Thousands of police will be deployed for Yingluck verdict on Friday

More than 4,000 police will guard Thailand’s Supreme Court on Friday when judges announce a verdict in the case of ousted prime minister Yingluck Shinawatra, accused of negligence over a costly rice subsidy policy.

Thailand’s first female prime minister, toppled by a military coup in 2014, faces up to ten years in prison if convicted and a life ban from politics under the new military-drafted constitution.

Thousands of supporters are expected to turn up outside the court in northern Bangkok for the ruling in defiance of the junta’s calls for people to stay at home.

Some 3,000 protesters are expected, deputy Bangkok police commissioner  Major General Panurat Lakboon told reporters Monday.

“Police will deploy anti-riot forces to provide security… the total will be 4,000 officers,” Panurat said.

Supporters would not be allowed to “invade the court vicinity” but would be permitted to gather nearby.

Yingluck’s previous court appearances have seen increasingly large crowds gather outside the court, showering her with roses and chanting — a rare sight in a nation where political gatherings remain outlawed.

But her flagship rice scheme, to pay farmers nearly twice the market rate for their crop, was one of the policies which prompted large-scale protests against her administration.

The scheme handed billions of dollars to her rural voter base but also allegedly led to massive graft as brokers sold sub-par rice or declared inflated inventories to get the subsidy.

It left Thailand with huge stockpiles of unsold rice.

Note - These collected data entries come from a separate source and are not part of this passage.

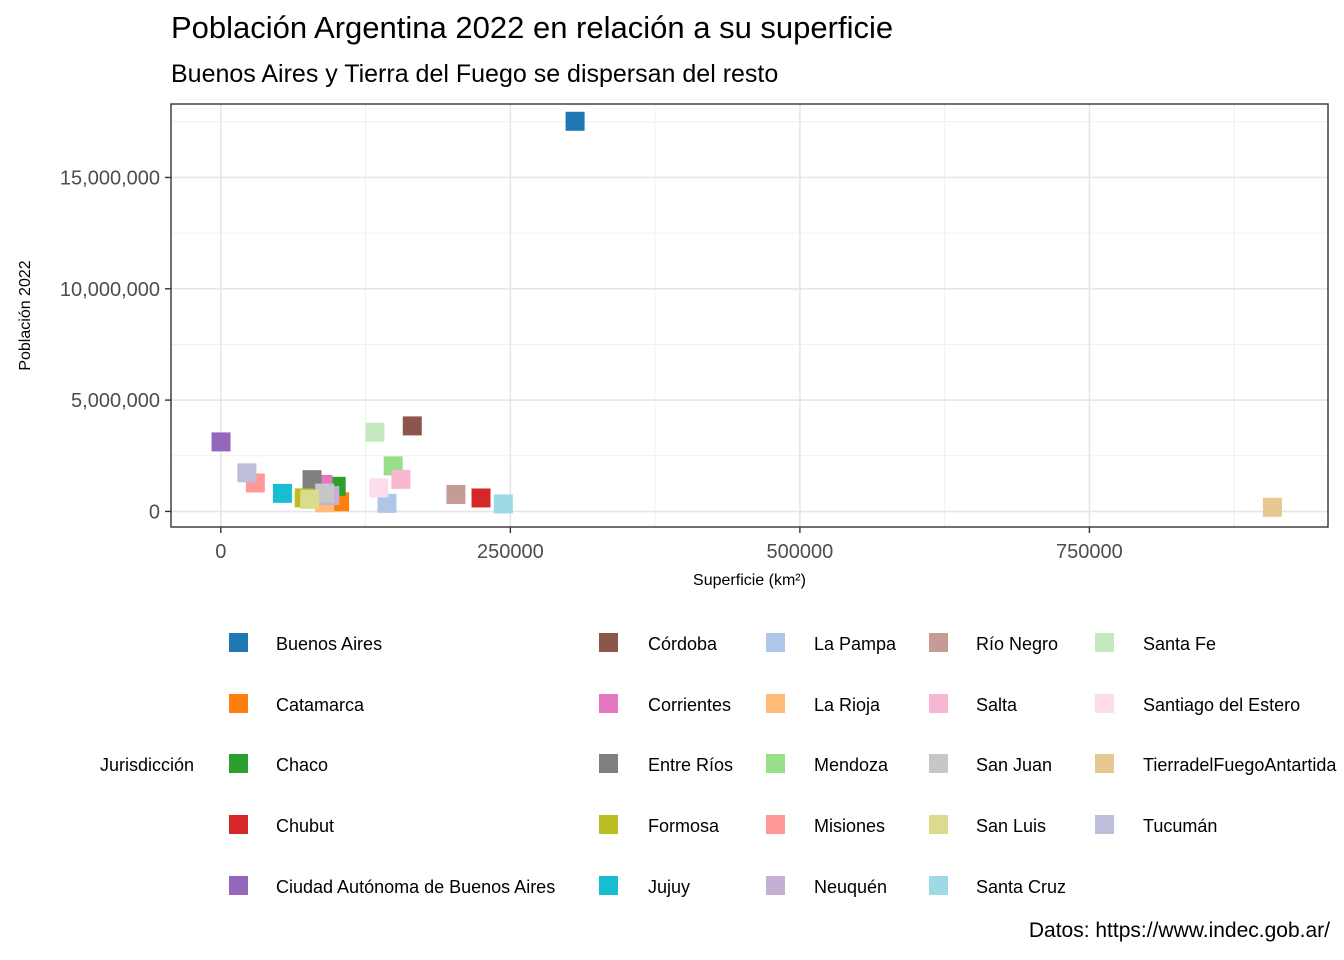  What do you see at coordinates (1090, 552) in the screenshot?
I see `x-tick-label: 750000` at bounding box center [1090, 552].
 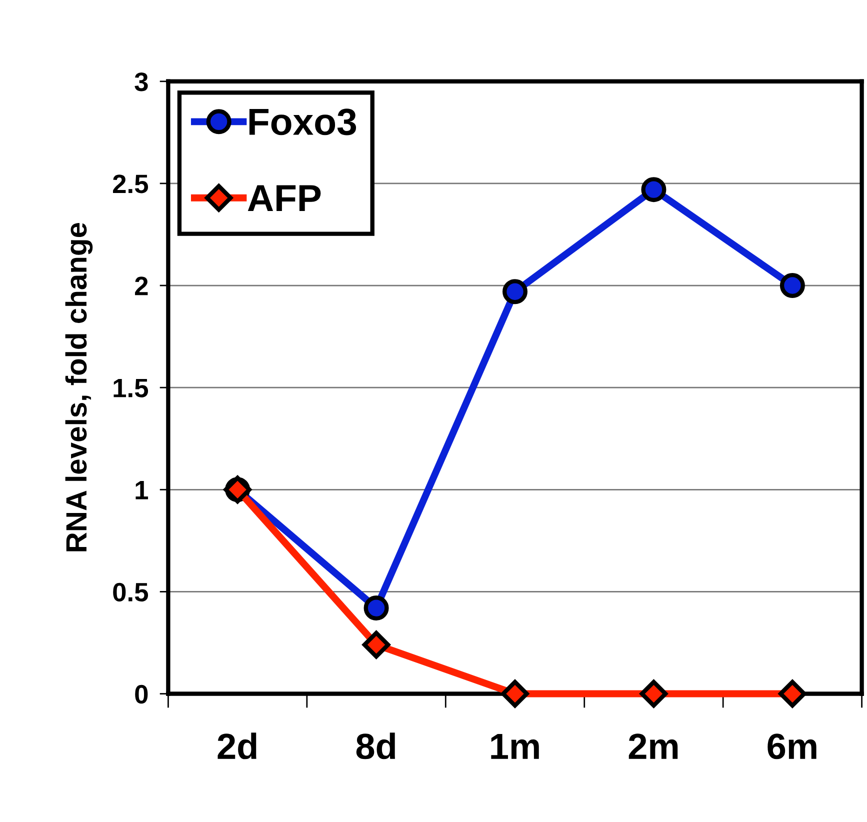 I want to click on legend-label: Foxo3, so click(x=302, y=122).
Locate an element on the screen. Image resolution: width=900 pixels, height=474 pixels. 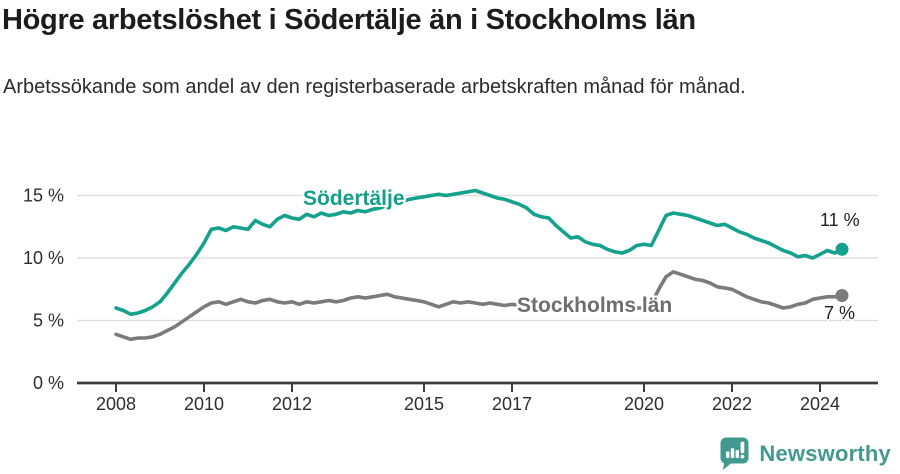
end-value-label-stockholms-lan: 7 % is located at coordinates (840, 313).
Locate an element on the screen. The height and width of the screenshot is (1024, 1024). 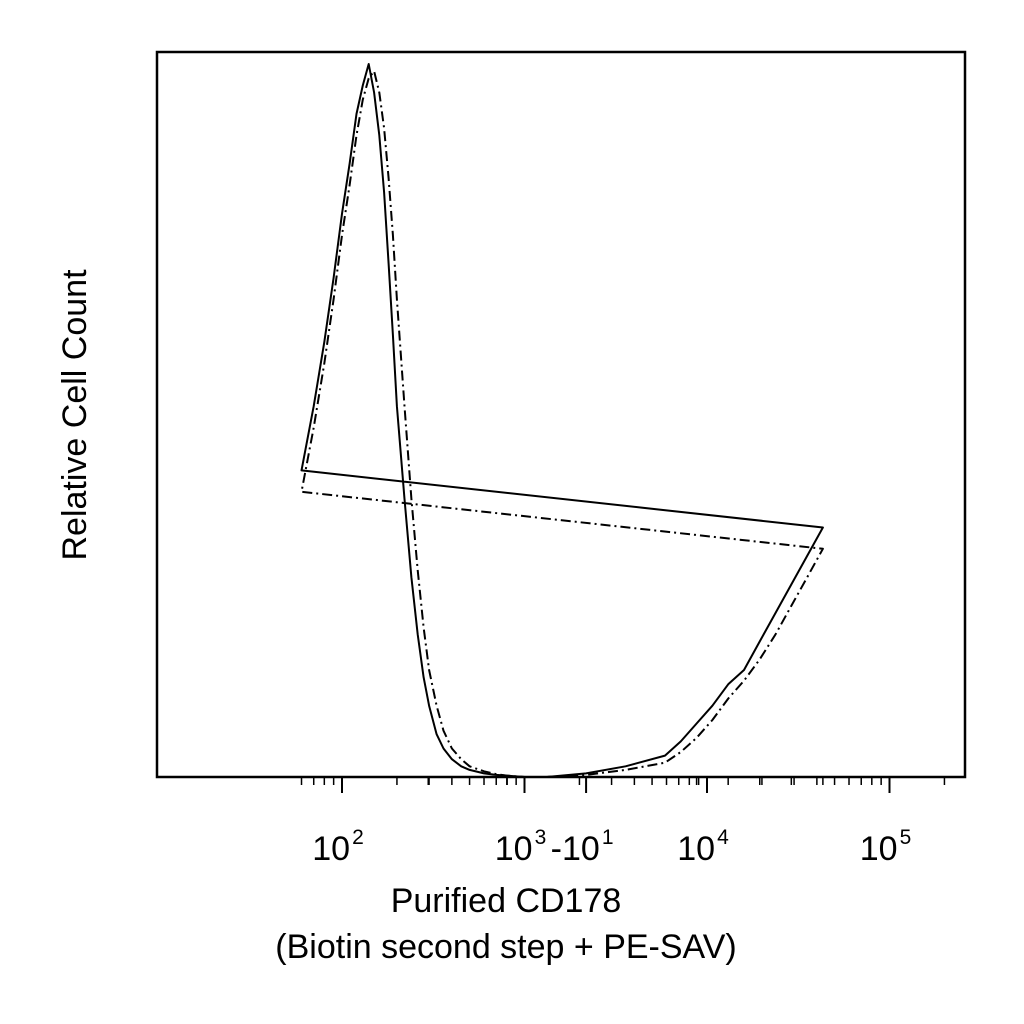
x-tick-label-2: 10³ is located at coordinates (521, 847).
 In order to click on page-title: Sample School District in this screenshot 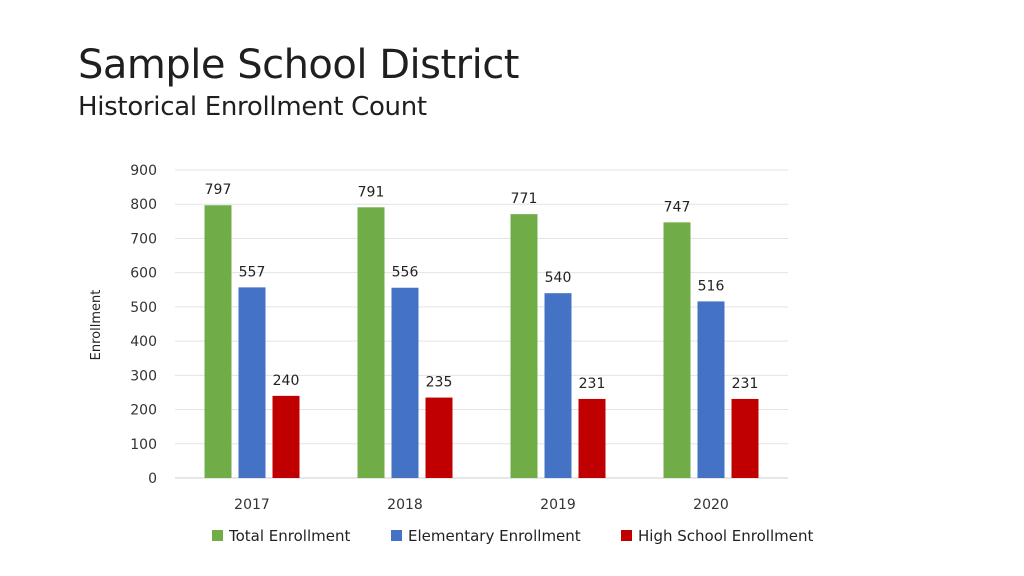, I will do `click(298, 65)`.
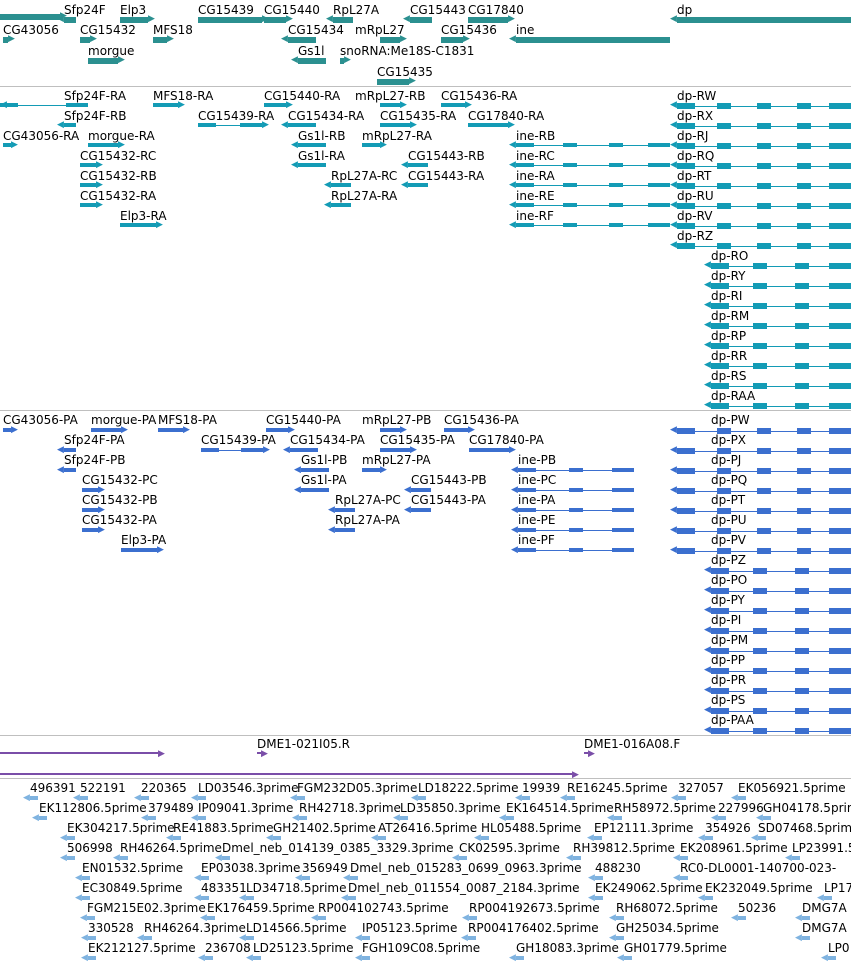 This screenshot has width=851, height=963. Describe the element at coordinates (405, 72) in the screenshot. I see `feature-label: CG15435` at that location.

Throughout her trial Yingluck defended the scheme, saying she acted in good faith to raise the incomes of the poorest and was the victim of “a subtle political game”.

The military and prosecutors say she must take personal responsibility for the scheme, in what is an unprecedented move to punish a Thai leader for a policy.

Analysts say the junta and its establishment allies are bent on crushing the political machine led by Yingluck and her billionaire brother Thaksin Shinawatra, who was himself ousted in a 2006 coup.

The siblings are beloved in Thailand’s poor northeast but loathed by Bangkok’s traditional elite, who hit their governments with coups or court rulings.

“Though a verdict against Yingluck would legally spell the end of her participation in Thai politics, such a ruling would draw Shinawatra supporters increasingly together against the junta,” Paul Chambers, a Thai politics expert at Naresuan University, told AFP.